One at a Time
Yep, that’s me. Nudging these kids, one a time, to access current, vetted resources through the myriad of Google alternatives residing on the school library website! If you are like me and see large classes of middle school students each week, but seldom get to spend quality time with each student individually during it, you might have discovered that sometimes your database sales pitch simply works best in the rare moments that simply present themselves, as opposed to the en masse approach in class. It’s what I am up to these days, and it’s pretty fun.
It happens every week: twenty-odd 7th graders leave one of my digital citizenship classes looking a little worn out from another long day of school (I have all my middle school classes last period!), and I despair that hardly a one really got the message about using the current, accessible, relevant and trustworthy resources available to them through the library. I pin the links everywhere--the library site, the shared class docs, the e-newsletter to families each month, on hand-outs at the circulation desk and signs at the desktops--seriously, I can’t get enough. But I still worry that these kids aren’t paying attention and using them enough. So I have a new technique.
The first part of it is being aware when opportunities are presenting themselves for the database sneak-attack. Instead of continuing on with what I am doing--shelving, processing a book, planning the next day’s lessons, insert-another-task-here--I force myself to connect with the student who has just meandered in. I casually say hi, ask if he or she is reading any good books lately...then, I go for the gold...I find out what kind of research project is going on in a core subject. And, just like that, I have that kid hooked to come on over to the computers so I can showcase the perfect resource we have for whatever topic was just mentioned.
I have done it twice today. Now, I could get depressed that the 8th graders last period seemed to be Googling too much to find research for their class newspaper pieces, but instead I am going to look for the positive in the afternoon--that after lunch I got two students using VT Online for their up-to-the-minute research on designer babies. That was awesome. They were into it. They “never knew this stuff was here, Mrs. Eckhardt!” Um, okay, I’ve been carrying on about it all fall, but whatever. They joined the ranks of database users at Danville School and I am thrilled. So are they. Their research projects will be awesome.
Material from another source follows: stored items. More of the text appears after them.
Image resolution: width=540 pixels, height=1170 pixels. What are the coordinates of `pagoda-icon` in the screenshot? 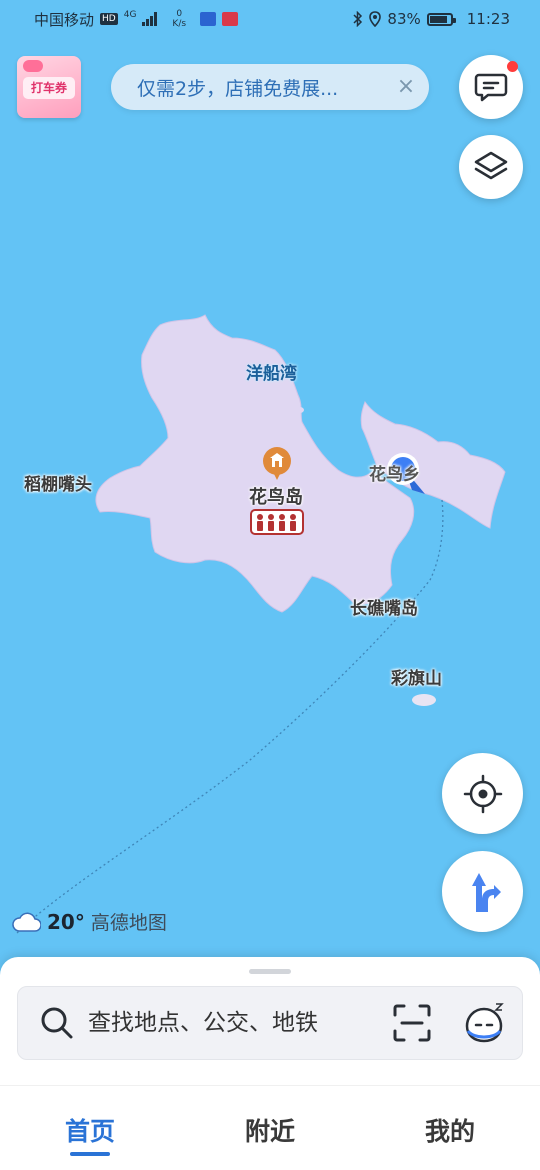 It's located at (277, 464).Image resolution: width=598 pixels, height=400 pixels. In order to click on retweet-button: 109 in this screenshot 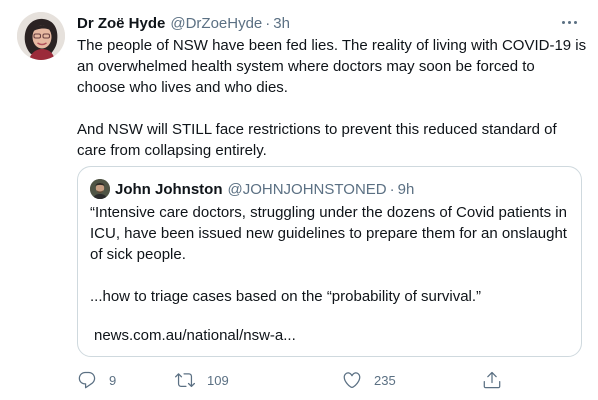, I will do `click(202, 380)`.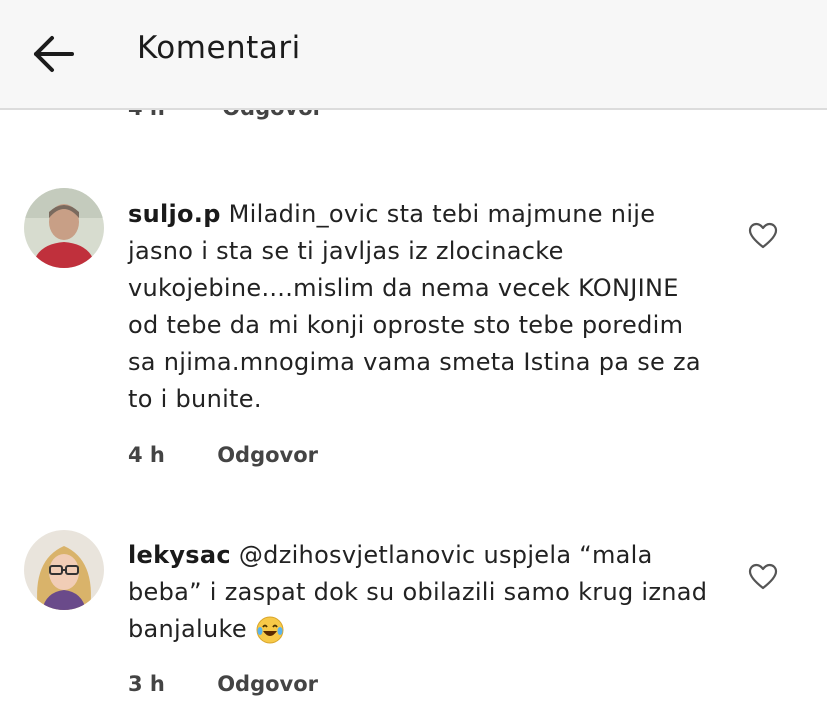 The image size is (827, 720). Describe the element at coordinates (146, 684) in the screenshot. I see `comment-time: 3 h` at that location.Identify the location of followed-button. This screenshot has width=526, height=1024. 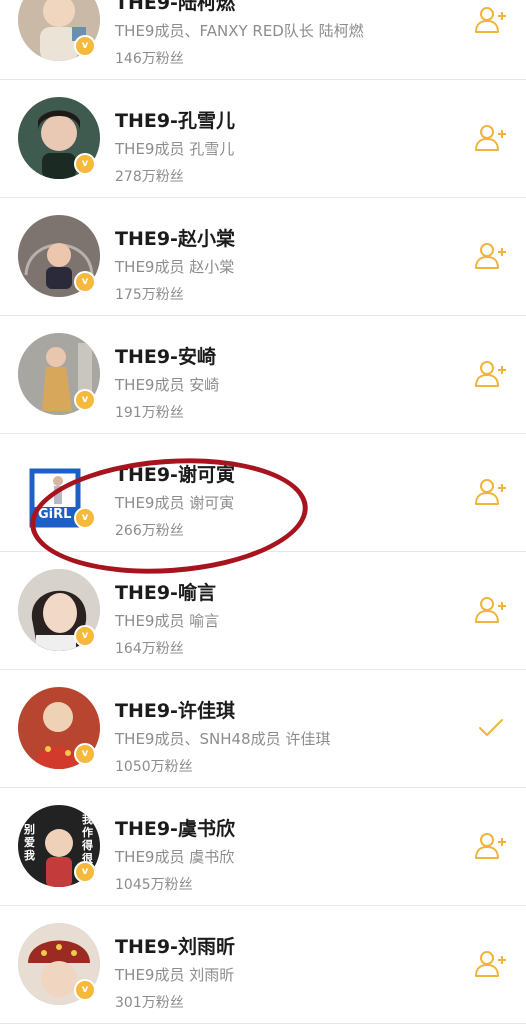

So, that’s my goal--to quietly and simply hook a kid or two a day on database usage. No, it’s not a lot. No it doesn’t make the earth shake in some instantaneously noticeable way. But it does change things--the flow of accurate information, students’ understandings and perceptions, the quality of their work...and pretty soon it might just be a normal thing that the whole upper school is bonkers about using databases instead of the www at large. I could get back to that pile of books that need covering, or that shelf-reading...nah, I’ll probably just ask to read their final papers.